Spain's national film archive and three other European archives are joining forces to reconstruct the film that the great American filmmaker began shooting in 1957 and left unfinished

One of the scenes Welles shot for his Don Quixote.
Álvaro Soto

Four European film archives have joined forces to bring to fruition one of the most ill-fated projects in the history of cinema. The Spanish, ... French and Italian film archives, together with the Munich Film Museum (Germany), are set to reconstruct Don Quixote, the unfinished adaptation of Cervantes’ novel that Orson Welles began in 1957 and left unfinished upon his death in 1985.

Oja Kodar, Welles’s partner and artistic collaborator during the final years of his life, has given her consent to this project, which will use the original footage currently held by the Spanish film archive, the Cinémathèque Française, Cinecittà and the Filmmuseum München: 30 hours of scattered footage which, following Welles’s original script, will be edited into a film to be directed by the historian Esteve Riambau, author of four books on Welles and former director of the Filmoteca de Catalunya.

Orson Welles began filming his Don Quixote in the summer of 1957 in Mexico, with Francisco Reiguera, a Spanish exile, as Don Quixote, Akim Tamiroff as Sancho Panza and Patty McCormack as Dulcinea.

The following year, having settled in Rome, Welles continued filming with the same cast and had the reels brought over from Mexico to edit them, but the production of the film began to run into difficulties.

In 1961, he managed to secure funding from RAI for a television series about Spain, 'Viaggio nel paese di Don Chisciotte', which he used as an opportunity to shoot new scenes for his film, just as he did in the following years, while juggling this project with the filming of The Trial (1961) and Chimes at Midnight (1964).

In 1966, Welles - who identified with Don Quixote and was so passionate about this project that he called it ‘il mio bambino’ - cut the scenes featuring Patty McCormack, and in 1969 he dubbed some of the dialogue with his own voice.

In 1972, Reiguera and Tamiroff died, but the director continued to shoot scenes. In 1982, three years before his death, Welles stated that the film was "almost finished", but by that time there were at least three different versions of the film.

Attempt in 1992

The most ambitious attempt to bring Welles’s Don Quixote to the screen took place in 1992, at the Seville Expo, led by director Jesús Franco, who premiered his Don Quixote by Orson Welles using the original footage acquired by the Spanish Film Archive and scenes from ‘Viaggio nel paese di Don Chisciotte’.

* _SHORT EXERCISE A_
Rewrite the rows starting at the line containing "has width=1568, height=768." and ending at the line containing "Action: 169,476", changing "Instruction" to "Command" and leaving everything else as it is.

* _MATERIAL PROVIDED_
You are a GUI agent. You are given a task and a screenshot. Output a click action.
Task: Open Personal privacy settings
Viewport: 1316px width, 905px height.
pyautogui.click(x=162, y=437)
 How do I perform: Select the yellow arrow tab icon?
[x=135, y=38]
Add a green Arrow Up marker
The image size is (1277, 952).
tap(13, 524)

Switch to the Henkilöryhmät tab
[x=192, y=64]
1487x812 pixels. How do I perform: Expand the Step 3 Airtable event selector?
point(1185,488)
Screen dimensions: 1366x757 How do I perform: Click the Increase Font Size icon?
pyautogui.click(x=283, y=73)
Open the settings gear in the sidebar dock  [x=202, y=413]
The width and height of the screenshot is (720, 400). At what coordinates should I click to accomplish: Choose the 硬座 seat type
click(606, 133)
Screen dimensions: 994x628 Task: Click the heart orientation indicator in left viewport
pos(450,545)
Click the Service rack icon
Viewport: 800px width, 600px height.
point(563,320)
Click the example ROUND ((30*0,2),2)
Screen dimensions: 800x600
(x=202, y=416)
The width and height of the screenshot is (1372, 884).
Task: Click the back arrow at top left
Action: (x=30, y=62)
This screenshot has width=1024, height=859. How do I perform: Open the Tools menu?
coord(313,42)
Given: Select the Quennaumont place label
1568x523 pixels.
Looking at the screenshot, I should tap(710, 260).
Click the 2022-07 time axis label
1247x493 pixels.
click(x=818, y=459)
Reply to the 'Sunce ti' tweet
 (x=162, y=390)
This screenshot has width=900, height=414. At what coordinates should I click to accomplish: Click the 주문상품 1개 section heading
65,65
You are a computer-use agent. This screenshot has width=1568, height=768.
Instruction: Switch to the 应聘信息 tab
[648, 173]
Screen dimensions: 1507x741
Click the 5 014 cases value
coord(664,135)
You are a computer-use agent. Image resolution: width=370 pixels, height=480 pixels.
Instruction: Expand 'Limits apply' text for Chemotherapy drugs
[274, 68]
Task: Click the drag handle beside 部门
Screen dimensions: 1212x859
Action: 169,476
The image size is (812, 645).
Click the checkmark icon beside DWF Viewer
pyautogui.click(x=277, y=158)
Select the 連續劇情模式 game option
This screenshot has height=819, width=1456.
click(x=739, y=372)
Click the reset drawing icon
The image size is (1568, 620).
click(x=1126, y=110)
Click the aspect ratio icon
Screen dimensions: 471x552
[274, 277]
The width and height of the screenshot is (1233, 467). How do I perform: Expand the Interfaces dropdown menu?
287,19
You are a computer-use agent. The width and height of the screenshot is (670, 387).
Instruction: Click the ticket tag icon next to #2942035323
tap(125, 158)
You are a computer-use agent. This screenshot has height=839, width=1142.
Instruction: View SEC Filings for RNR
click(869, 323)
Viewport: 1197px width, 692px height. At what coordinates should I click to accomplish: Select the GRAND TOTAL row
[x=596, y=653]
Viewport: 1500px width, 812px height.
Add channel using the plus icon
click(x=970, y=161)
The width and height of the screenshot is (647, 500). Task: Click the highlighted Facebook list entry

* _SHORT EXERCISE B_
From the article on Welles's Don Quixote, reproduce word for word the passage starting at "Spain's national film" and ending at "death in 1985.".

* _FULL SOLUTION A_
You are a computer-use agent. This screenshot has width=1568, height=768.
Command: Switch to the 应聘信息 tab
[648, 173]
Screen dimensions: 1507x741
Click the 5 014 cases value
coord(664,135)
You are a computer-use agent. Image resolution: width=370 pixels, height=480 pixels.
Command: Expand 'Limits apply' text for Chemotherapy drugs
[274, 68]
Task: Click the drag handle beside 部门
Screen dimensions: 1212x859
Action: 169,476

* _FULL SOLUTION B_
Spain's national film archive and three other European archives are joining forces to reconstruct the film that the great American filmmaker began shooting in 1957 and left unfinished

One of the scenes Welles shot for his Don Quixote.
Álvaro Soto

Four European film archives have joined forces to bring to fruition one of the most ill-fated projects in the history of cinema. The Spanish, ... French and Italian film archives, together with the Munich Film Museum (Germany), are set to reconstruct Don Quixote, the unfinished adaptation of Cervantes’ novel that Orson Welles began in 1957 and left unfinished upon his death in 1985.